Once a patient's blood and immune system can safely be replaced, any disease caused by the patient's own blood and immune cells could potentially be cured by a one-time application of blood stem cell transplantation, they said.
Safely replacing a patient's blood and immune cells will get rid of the cells that attack their own tissues and produce disease like rheumatoid arthritis and Type 1 diabetes.
A method of safely doing blood stem cell transplants would also potentially make organ transplantation safer and easier, the researchers said.
Currently, people who get an organ transplant must for the rest of their lives stay on drugs that keep their immune systems from attacking the transplanted organ.

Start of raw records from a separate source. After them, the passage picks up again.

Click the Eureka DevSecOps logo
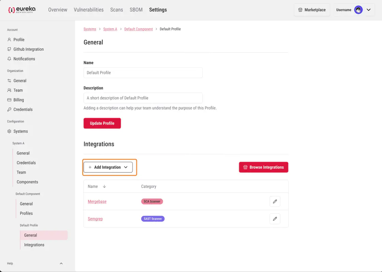 [x=22, y=10]
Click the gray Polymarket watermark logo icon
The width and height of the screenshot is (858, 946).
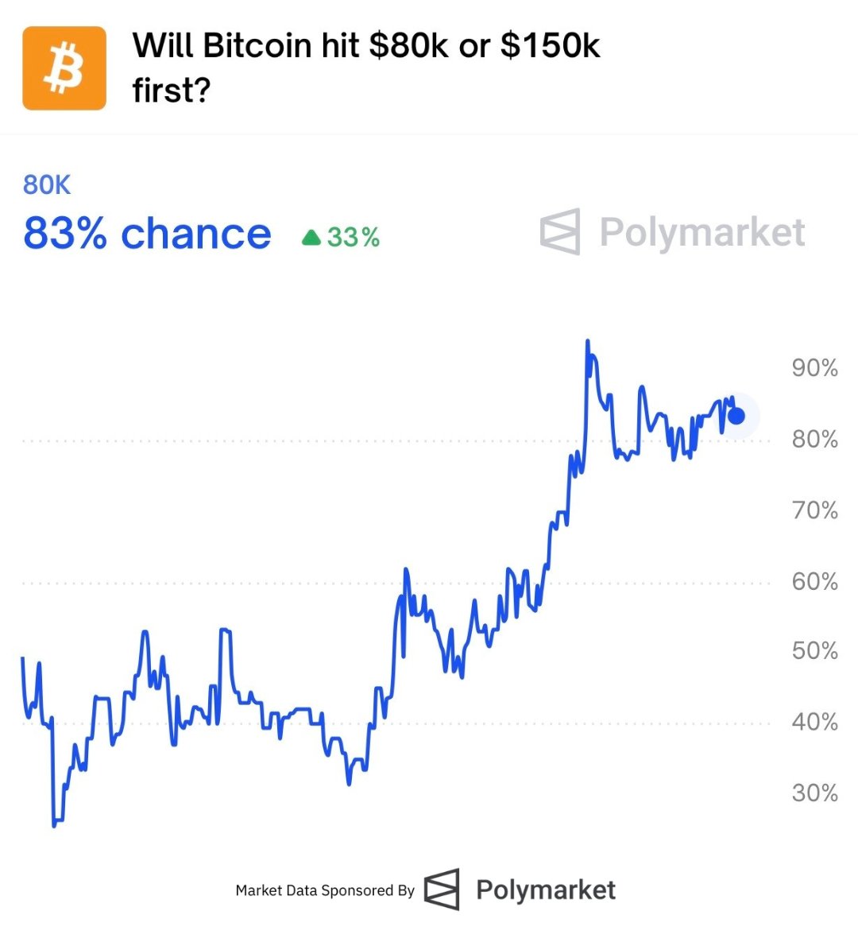(x=560, y=232)
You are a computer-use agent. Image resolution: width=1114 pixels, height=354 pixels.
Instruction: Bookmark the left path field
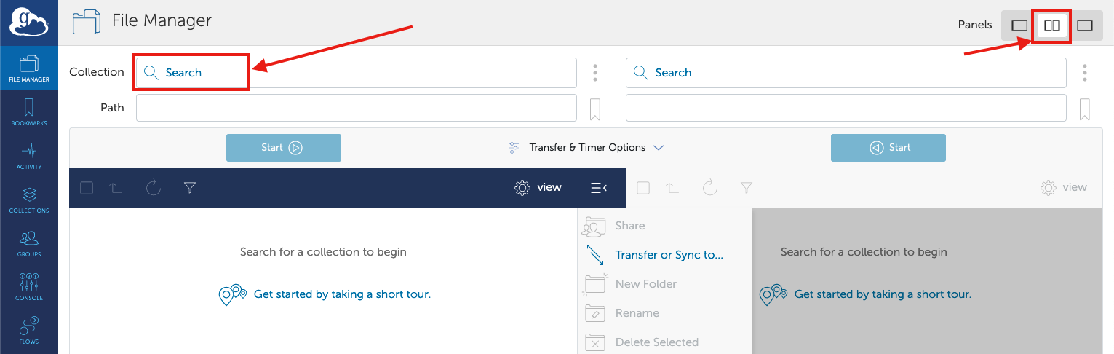pos(594,109)
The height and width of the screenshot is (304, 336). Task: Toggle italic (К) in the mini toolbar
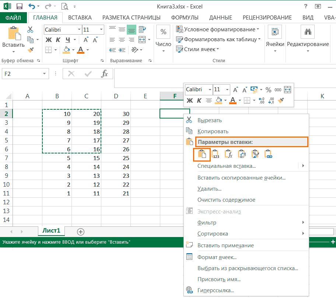pyautogui.click(x=199, y=100)
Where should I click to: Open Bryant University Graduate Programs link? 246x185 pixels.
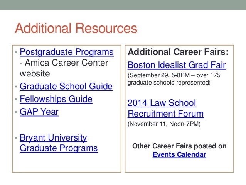click(x=59, y=143)
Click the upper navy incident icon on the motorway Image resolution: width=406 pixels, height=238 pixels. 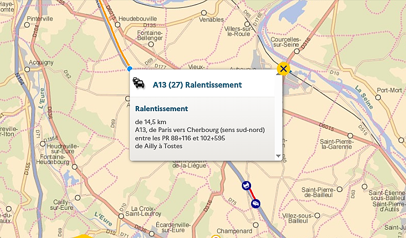click(x=246, y=186)
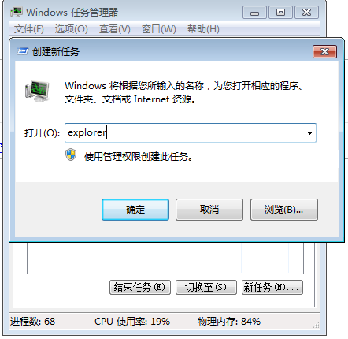The image size is (348, 339).
Task: Click the 取消 button
Action: 209,210
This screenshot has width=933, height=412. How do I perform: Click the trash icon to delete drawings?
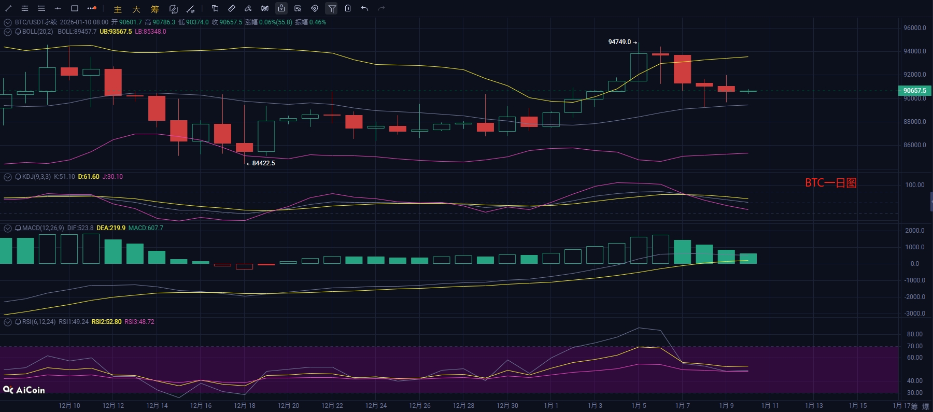pos(348,8)
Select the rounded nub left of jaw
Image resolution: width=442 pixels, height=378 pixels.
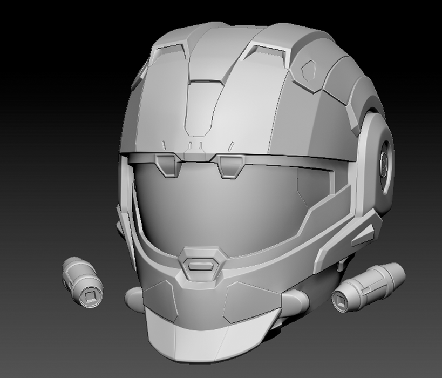click(134, 297)
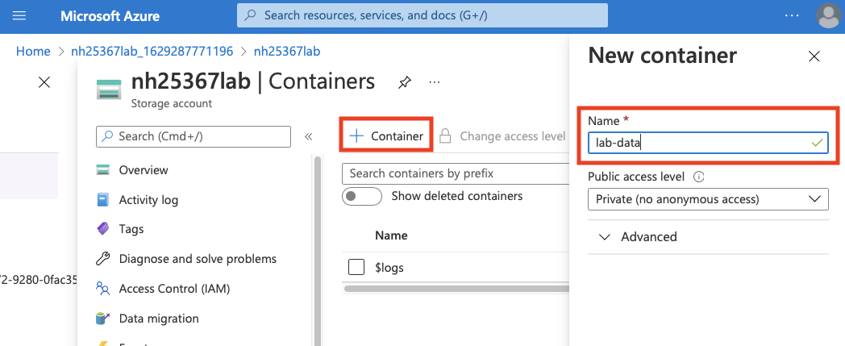Close the New container panel

[814, 56]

"Even if you are on immunosuppressants, most organ transplants diminish in function or fail over time, and the immunosuppressive drugs themselves make the patient more susceptible to life-threatening infections or newly forming cancers," Weissman said.
But if blood and immune stem cells from the organ donor can be transplanted at the same time as the organ, the new immune system will recognise the donated organ and not attack it, the researchers said.
"The transplanted cells, the donated organ and the patient's own tissues all learn to coexist," Shizuru said. "The donor blood stem cells re-educate the immune system of the patient, and the transplanted organ doesn't get kicked out."
Blood and immune stem cell transplants may also be critical to making the new era of regenerative medicine a success.
If stem cells for organs or tissues like heart or liver are grown for general transplantation -- that is, not designed specifically for one patient -- the patient will require immune conditioning through blood stem cell transplantation so that the stem cells are not rejected as foreign bodies, the researchers said.